The non vegetarian kebab platter had 3 kebabs – Peshawari Kebab, Mutton Galouti and Kali Mirch ka Tikka. The Peshawari Kebab again, was a trifle dry, but the other two were quite another story. The Mutton Galouti was very well flavored and as tender as it’s meant to be. The Kali Mirch ka Tikka was pieces of chicken on the bone, marinated in a spice mixture dominated by freshly ground black pepper. It was melt in the mouth tender and dominated my experience with the starters. Just so you know, the actual platter has 6 kebabs. We tried a sampler, with two pieces of three types of kebabs.
The Murg Tikka Lababdar was pieces of tender, boneless chicken in a creamy gravy. By the way, can someone tell me what is ‘Lababdar’ supposed to mean? I’ve had various dishes with this suffix and only found it to stand for creamy, non-spicy and smooth, based on the dishes I’ve eaten. However, all the flavors and colors are almost always different. Anyhow, the Desi Vibes version of lababdar delivered. The chicken was tender, the gravy was smooth in texture and flavor and tasted good. The Paneer Makhani was the usual slices of cottage cheese in a smooth tomato gravy and was nice too. Lastly, the Hari Bhari Mirch Ki Kadi tasted like… kadi! This one may interest the chilli aficionados as the pakodas (fritters) in the Kadi were large, whole green chillies. I respectfully removed and kept my chilli aside.
The other things I liked here were the pickle basket and their tava rotis. The pickle basket has 10 pickles, including Mango, garlic, apple murabba, karela (bitter gourd), baingan (egg plant), mixed, green chilli, lemon, ginger and sweet mango.
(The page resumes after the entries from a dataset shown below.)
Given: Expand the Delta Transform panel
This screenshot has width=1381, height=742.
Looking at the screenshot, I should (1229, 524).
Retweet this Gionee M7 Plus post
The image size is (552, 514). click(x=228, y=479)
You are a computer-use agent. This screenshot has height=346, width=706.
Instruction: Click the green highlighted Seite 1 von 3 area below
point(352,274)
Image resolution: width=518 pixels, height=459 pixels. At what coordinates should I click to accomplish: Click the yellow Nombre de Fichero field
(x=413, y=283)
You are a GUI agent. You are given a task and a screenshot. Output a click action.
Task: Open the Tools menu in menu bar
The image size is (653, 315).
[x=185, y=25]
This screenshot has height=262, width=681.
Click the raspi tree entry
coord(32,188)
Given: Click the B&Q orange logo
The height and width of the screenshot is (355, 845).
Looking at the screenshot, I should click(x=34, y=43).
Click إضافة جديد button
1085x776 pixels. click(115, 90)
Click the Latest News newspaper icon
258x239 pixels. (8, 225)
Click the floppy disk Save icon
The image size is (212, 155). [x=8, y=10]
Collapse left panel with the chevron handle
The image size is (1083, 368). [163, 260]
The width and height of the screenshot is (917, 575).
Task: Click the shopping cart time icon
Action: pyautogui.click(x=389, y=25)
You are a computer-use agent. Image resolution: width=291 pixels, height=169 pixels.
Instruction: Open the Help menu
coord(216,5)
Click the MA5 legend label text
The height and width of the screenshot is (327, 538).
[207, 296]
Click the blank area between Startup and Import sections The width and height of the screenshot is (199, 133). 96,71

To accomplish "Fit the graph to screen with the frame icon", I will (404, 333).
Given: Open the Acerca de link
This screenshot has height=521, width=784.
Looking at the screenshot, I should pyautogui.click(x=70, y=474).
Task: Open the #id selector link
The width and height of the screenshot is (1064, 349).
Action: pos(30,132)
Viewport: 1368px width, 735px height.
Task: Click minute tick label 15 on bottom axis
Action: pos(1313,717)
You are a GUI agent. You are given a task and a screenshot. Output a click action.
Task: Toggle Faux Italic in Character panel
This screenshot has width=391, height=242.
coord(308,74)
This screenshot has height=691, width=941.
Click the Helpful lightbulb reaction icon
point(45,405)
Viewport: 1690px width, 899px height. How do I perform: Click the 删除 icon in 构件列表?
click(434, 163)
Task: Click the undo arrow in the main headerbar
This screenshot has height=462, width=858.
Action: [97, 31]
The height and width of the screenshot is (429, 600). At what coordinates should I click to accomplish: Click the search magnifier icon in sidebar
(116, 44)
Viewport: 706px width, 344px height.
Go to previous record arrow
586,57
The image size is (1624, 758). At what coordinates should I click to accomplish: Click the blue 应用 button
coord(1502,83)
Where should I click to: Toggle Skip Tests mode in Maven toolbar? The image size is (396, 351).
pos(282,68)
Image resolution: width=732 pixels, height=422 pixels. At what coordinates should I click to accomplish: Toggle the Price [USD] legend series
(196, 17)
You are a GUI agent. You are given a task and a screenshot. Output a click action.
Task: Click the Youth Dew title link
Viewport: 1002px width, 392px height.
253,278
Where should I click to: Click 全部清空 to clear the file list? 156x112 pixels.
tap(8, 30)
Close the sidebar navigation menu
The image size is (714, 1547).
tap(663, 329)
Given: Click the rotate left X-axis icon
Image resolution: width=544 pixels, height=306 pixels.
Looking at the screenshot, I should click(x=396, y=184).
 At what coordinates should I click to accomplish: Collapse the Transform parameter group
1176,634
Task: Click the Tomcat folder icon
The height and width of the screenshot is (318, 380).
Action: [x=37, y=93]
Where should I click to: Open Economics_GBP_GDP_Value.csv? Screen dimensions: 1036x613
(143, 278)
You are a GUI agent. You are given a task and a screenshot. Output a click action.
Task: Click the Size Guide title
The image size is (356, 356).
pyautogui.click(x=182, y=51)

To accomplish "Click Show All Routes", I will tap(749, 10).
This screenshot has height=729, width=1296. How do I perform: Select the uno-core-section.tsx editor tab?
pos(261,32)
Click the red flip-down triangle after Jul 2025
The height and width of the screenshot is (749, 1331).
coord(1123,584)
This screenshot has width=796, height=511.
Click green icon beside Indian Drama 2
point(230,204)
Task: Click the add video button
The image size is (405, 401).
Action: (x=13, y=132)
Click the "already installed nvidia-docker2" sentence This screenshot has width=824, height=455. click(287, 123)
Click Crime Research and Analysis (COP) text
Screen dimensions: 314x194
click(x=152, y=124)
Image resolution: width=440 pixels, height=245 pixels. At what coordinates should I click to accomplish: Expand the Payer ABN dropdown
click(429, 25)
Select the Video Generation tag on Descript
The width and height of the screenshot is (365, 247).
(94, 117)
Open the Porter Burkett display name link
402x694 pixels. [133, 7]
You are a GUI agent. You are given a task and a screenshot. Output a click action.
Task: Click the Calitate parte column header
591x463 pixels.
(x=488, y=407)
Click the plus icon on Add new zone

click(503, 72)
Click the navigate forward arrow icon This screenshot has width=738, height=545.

We completed our meal with a very delicious Phirni, which they make in-house. Did I mention they serve a complimentary glass of Shikanji to their guests, and that the water in the finger bowls was nearly cold… with rose petals?
To summarize my experience at Desi Vibes, the ambiance is pleasant, the service is good, all the dishes are moderately spiced, cooked well and I’m sure you’ll enjoy every one of them. On the other hand, they won’t leave you begging for more either. The entire experience at Desi Vibes is not one of undiluted gastronomic pleasure. It is a combined package of nice food, good atmosphere and great service. Feel free to bring your friends and out of country visitors. I promise you, they’ll have a good time and take back some interesting memories.